Mais pour un port de mer, elle a cette particularité un peu ingrate qu’on n’y voit pas la mer (un peu comme Barcelone avant qu’elle ne s’ouvre sur ses plages). L’auteur n’omet pas de le préciser, quand il nous présente cette « cité sans pittoresque, sans végétation et sans âme », sans doute enserrée dans un « paysage sans égal, au milieu d’un plateau nu, entouré de collines lumineuses », mais « construite en tournant le dos à cette baie », en sorte que « il soit impossible d’apercevoir la mer qu’il faut toujours aller chercher. » (1221)

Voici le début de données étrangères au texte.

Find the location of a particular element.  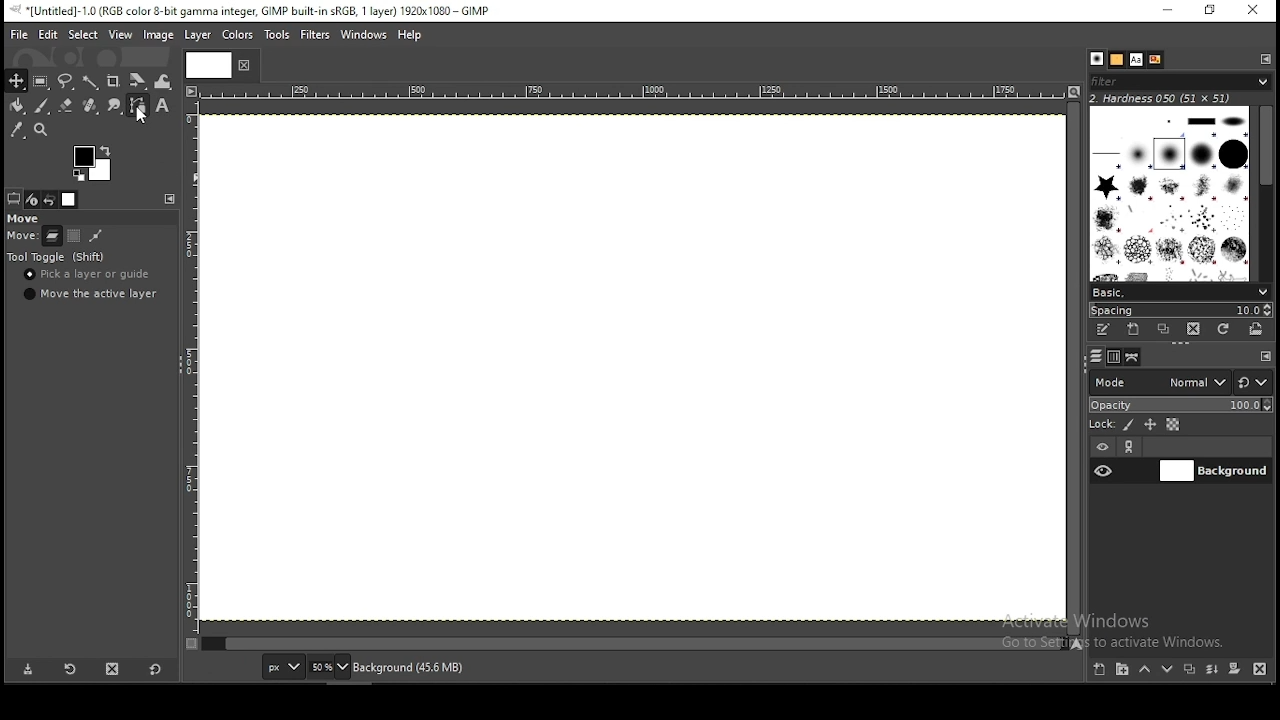

spacing is located at coordinates (1180, 310).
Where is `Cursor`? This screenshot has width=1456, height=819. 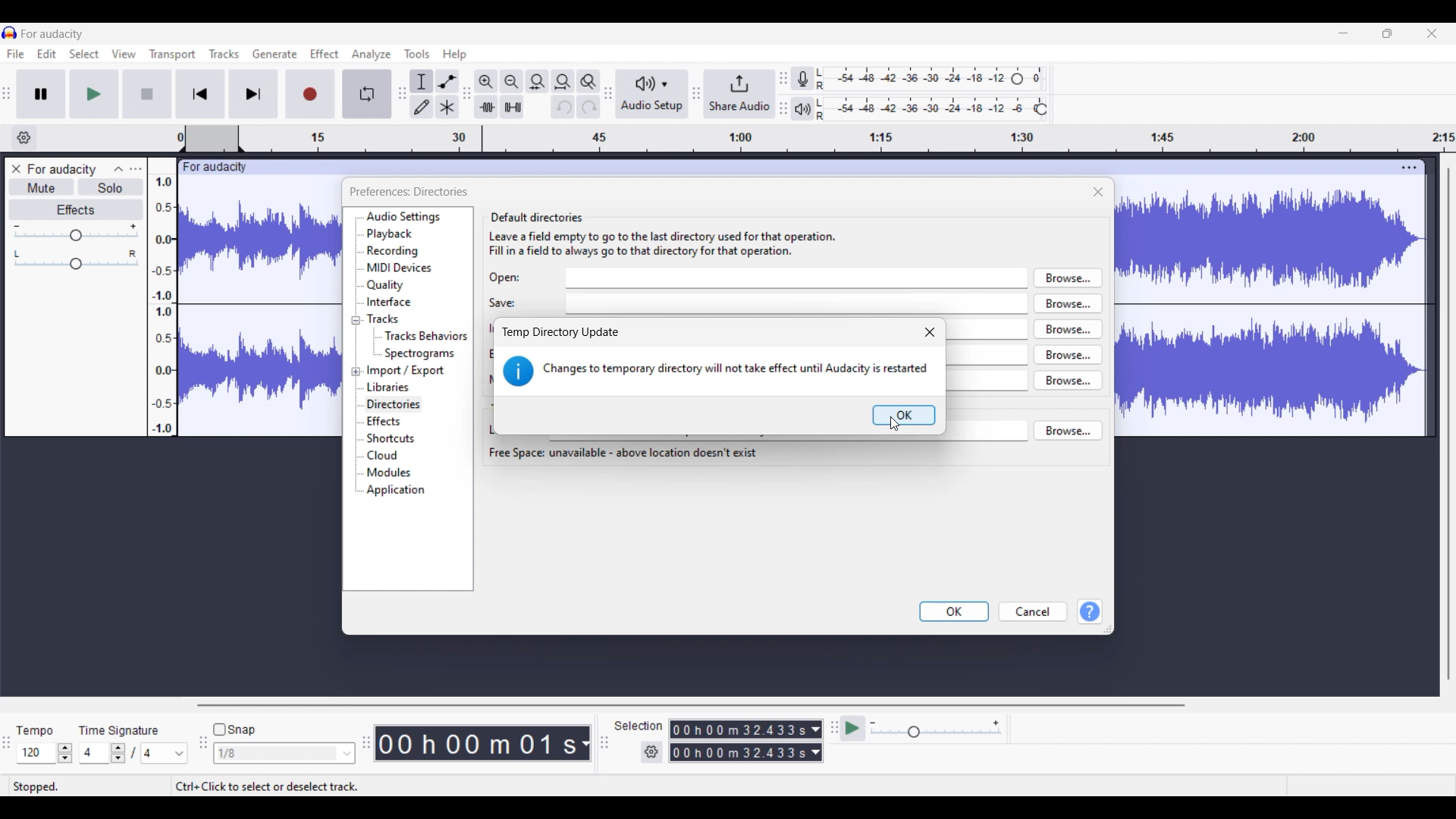
Cursor is located at coordinates (895, 425).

Alors que la ville commence à bouillir d’impatience et de fièvre, que les perspectives d’avenir demeurent ambiguës car les signes prognostiques sont contradictoires et que le discours officiel inspire une méfiance de plus en plus fondée, une scène vient soudain poser une tache de couleur dans cette grisaille. Vers la fin de la quatrième partie, Tarrou et Rieux ont soudain le pressant désir d’un bain de mer. Les voilà bientôt au port :
« Derrière eux s’étageait la ville et il en venait un souffle chaud et malade qui les poussait vers la mer. Ils montrèrent leurs papiers à un garde qui les examina assez longuement. Ils passèrent et à travers les terre-pleins couverts de tonneaux, parmi les senteurs de vin et de poisson, ils prirent la direction de la jetée. Peu avant d’y arriver, l’odeur de l’iode et des algues leur annonça la mer. Puis ils l’entendirent. » (1428)
Ils utilisent les laissez-passer dont ils disposent en tant que personnels soignant, qui leur permettent de sortir un moment de la nasse. En même temps, il est clair qu’ils annoncent une percée hors du siège. Qui d’autre aurait pu la tenter ?
La mer, « souple et lisse comme une bête », dont les « eaux se gonflaient et redescendaient lentement » « en une respiration calme », est une puissance plus profonde que la peste[1]. En se plongeant en elle, les deux personnages se préparent à l’après de la peste, au recommencement. Ils nagent ainsi quelque temps en cadence, « solitaires, loin du monde, libérés enfin de la ville et de la peste ». (1429). Une sorte de baptême.
La peste recule, les statistiques baissent enfin. Les signes deviennent enfin convergents et positifs. Pourtant, « il était difficile de décider s’il s’agissait d’une victoire » (1440). La maladie semblait plutôt partir comme elle était venue. Bientôt, c’est officiel. La liesse s’empare des rues. On se croirait soudain à Libération. Le narrateur, qui se dévoile à la fin de l’histoire comme étant Rieux, rappelle pour finir que l’allégresse est « toujours menacée ». (1474)
À ce moment-là, la peste n’est plus qu’un prétexte. La véritable question est celle du recommencement. Quelles possibilités de renouvellement réel ce bain de jouvence apporte-t-il ? S’est-on lavé déjà de l’expérience oppressante, négative, de l’enfermement ? Déjà les prix redescendent…
Qu’appelle-t-on « le retour à la vie normale » ? C’est la question de Cottard : « Il voulait savoir si l’on pouvait penser que la peste ne changerait rien dans la ville et que tout recommencerait comme auparavant, c’est-à-dire comme si rien ne s’était passé. » (1448) La discussion prend d’abord ces termes dans leur plus grande banalité. Mais peu à peu les interlocuteurs, ici Tarrou et Cottard, entrevoient qu’il faut aller plus loin : « tout le monde devra tout recommencer ». « D’une certaine manière, c’est une vie nouvelle qui va recommencer. » (1449). Vita nova.
(à suivre)


[1] Une variante donnée par Roger Quilliot dans l’édition Pléiade tirée du premier manuscrit terminé en janvier 1943 suggère une tentation nihiliste dans cette scène capitale : « Rieux s’arrêta le premier en songeant soudain à la profondeur qui se creusait sous ses pieds. Il en sentait l’attirance et l’oubli. Il lui semblait que sa longue fatigue trouverait enfin un repos dans le cœur d’eau et de sel d’une vie encore inexplorée. Stephan [nom d’un personnage alors envisagé, remplacé ici par Tarrou] revenait déjà vers lui et soufflait l’eau en avançant. « La mer est bonne », dit-il d’une voix essoufflée qui parut imperceptible au-dessus des eaux. « Oui, dit Rieux, on a presque envie de se laisser couler. » C’est vrai, mais ça empêcherait de recommencer…. » (2001).